Task goal> Extract each line from the entries below that contains the string "resolution". Matching is case-sensitive.

Extracted material>
________

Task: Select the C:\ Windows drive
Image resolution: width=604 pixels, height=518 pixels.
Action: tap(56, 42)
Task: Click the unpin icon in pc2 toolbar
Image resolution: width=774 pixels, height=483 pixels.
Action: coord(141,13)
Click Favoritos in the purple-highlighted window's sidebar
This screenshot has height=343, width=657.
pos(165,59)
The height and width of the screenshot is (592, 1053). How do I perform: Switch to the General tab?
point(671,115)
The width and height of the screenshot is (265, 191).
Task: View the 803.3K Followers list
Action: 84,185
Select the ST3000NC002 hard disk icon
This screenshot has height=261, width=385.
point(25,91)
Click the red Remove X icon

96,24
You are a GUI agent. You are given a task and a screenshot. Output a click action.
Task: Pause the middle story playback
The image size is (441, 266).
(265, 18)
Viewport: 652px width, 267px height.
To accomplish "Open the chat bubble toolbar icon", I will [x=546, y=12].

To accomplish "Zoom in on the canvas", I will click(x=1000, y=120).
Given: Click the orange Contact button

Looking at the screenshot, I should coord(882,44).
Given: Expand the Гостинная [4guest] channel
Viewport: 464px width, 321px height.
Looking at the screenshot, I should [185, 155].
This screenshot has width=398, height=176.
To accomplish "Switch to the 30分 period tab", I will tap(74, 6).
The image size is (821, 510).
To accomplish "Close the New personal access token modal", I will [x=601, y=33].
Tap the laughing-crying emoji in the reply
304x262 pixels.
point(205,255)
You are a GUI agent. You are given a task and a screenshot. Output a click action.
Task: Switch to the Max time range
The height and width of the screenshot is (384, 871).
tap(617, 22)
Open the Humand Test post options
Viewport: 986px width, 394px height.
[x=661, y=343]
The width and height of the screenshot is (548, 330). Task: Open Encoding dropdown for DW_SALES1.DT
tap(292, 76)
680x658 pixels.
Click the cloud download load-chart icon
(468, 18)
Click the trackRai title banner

________

Answer to the problem>
Image resolution: width=604 pixels, height=518 pixels.
Image resolution: width=774 pixels, height=483 pixels.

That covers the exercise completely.